Alors que toute la population française est confinée à domicile depuis mardi 17 mars à cause de la pandémie du coronavirus du Parti communiste chinois*, certains pensent à la population à risque : les personnes âgées, les femmes enceintes, les personnes souffrant d’une autre pathologie.

Par exemple, puisque l’une des seules sorties autorisées est pour aller faire des courses de première nécessité, pourquoi ne pas demander à une personne âgée si elle a besoin de quelque chose lorsqu’on va faire des achats ?

« Je recense les besoins des habitants en courses alimentaires ou en médicaments. Lorsque je me rends dans un commerce ou chez des producteurs locaux, je réalise des achats groupés afin d’éviter aux gens de se déplacer pour ne pas prendre de risques », indique à Ouest-France Nathacha Roullé, qui a créé une page Facebook spécifique pour les gens de son quartier de Plœmeur en Bretagne.

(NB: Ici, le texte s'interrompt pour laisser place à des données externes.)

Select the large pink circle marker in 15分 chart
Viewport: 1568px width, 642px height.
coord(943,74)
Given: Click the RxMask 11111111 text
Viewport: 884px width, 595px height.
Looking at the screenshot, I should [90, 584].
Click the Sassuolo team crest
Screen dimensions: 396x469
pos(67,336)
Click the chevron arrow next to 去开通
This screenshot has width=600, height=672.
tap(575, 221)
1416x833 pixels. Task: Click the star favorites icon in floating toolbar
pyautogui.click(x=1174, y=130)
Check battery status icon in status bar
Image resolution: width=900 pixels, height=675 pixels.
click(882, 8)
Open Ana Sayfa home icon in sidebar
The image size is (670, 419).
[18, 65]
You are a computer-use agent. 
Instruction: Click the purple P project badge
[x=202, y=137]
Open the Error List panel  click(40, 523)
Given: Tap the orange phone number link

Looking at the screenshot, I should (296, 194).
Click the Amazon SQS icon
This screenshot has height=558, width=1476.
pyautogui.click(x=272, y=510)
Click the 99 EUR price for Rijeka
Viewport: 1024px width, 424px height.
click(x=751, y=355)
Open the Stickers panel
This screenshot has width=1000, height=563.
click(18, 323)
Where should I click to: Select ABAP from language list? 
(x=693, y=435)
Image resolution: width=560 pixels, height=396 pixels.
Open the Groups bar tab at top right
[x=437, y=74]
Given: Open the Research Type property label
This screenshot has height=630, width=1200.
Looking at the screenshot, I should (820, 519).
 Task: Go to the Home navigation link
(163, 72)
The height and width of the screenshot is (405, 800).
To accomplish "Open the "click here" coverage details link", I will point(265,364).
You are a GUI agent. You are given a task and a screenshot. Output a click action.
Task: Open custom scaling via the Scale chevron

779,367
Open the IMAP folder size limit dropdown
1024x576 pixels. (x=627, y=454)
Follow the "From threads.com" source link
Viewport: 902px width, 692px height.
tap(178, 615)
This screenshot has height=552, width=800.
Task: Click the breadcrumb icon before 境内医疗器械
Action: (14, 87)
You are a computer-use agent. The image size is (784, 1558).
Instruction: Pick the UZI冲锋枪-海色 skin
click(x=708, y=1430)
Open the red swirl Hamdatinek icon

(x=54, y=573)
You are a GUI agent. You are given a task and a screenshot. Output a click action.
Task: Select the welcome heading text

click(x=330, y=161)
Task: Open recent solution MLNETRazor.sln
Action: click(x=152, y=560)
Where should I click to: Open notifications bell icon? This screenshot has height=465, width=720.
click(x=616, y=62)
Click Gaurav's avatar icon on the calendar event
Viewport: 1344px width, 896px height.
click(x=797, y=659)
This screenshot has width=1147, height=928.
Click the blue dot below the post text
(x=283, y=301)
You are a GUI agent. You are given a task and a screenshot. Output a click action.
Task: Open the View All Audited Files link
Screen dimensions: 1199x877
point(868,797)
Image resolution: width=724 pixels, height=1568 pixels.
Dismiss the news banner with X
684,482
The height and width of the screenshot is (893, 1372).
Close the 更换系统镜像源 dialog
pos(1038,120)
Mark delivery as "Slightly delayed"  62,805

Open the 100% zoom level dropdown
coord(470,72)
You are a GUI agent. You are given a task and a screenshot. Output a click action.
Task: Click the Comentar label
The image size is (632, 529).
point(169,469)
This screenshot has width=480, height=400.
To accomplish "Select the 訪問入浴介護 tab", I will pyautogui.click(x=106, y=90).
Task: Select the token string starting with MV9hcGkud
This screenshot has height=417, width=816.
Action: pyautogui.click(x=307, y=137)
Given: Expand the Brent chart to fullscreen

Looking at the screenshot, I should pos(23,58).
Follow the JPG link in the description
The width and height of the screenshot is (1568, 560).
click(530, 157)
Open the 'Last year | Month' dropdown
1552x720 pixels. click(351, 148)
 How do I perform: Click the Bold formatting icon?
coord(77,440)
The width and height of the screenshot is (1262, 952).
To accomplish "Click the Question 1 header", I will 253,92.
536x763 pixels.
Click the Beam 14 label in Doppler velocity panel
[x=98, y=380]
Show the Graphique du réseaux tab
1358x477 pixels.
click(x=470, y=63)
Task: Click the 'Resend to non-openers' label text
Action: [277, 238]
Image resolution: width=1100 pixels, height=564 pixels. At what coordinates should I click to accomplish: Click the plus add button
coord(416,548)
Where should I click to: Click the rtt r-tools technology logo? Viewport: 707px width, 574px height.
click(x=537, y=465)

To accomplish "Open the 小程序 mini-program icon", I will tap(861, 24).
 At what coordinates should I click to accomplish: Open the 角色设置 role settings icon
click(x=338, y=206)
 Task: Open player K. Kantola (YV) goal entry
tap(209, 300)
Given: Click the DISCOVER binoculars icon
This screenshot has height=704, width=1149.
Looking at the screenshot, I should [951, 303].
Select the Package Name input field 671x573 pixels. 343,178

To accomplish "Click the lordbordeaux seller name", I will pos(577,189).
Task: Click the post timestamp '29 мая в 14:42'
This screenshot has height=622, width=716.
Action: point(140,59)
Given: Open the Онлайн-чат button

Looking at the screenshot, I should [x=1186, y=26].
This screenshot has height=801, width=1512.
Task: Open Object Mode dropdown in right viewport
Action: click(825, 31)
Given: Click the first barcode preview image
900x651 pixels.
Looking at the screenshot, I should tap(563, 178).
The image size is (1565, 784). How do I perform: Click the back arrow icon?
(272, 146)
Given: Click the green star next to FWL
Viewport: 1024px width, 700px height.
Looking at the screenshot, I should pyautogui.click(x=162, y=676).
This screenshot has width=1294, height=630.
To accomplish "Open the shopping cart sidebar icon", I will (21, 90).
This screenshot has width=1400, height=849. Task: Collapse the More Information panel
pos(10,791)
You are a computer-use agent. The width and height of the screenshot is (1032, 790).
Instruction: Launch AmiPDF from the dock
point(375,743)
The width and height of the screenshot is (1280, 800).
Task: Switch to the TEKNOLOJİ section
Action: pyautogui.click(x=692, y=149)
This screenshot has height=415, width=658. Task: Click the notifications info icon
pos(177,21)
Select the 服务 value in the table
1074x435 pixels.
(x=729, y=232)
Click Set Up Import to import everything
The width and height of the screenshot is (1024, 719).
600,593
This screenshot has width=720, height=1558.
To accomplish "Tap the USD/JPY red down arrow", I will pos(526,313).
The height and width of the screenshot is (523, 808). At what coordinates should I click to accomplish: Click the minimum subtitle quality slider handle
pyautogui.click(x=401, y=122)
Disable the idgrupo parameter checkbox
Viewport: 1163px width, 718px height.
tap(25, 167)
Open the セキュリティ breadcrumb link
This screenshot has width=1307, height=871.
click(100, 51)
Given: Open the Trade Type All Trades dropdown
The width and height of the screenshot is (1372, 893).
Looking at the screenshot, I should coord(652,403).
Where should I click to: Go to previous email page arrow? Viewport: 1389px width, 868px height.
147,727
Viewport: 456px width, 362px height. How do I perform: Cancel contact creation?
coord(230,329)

Beaucoup de personnes ont décidé de mettre en place ce genre d’initiatives, peu importe sous quelle forme et à quelle échelle. Certains mettent par exemple des affiches dans leur immeuble, proposant leurs services à toute personne vulnérable.

À Montreuil, une utilisatrice de Twitter témoigne que ses voisins qui disposaient d’une imprimante ont fait des copies de l’attestation de déplacement et les ont mises à disposition des habitants de son immeuble de Montreuil. « J’ai rarement vu une solidarité pareille dans une ville. Il y a aussi des dons de denrées/masques. Je reste ici ! », s’enthousiasme-t-elle.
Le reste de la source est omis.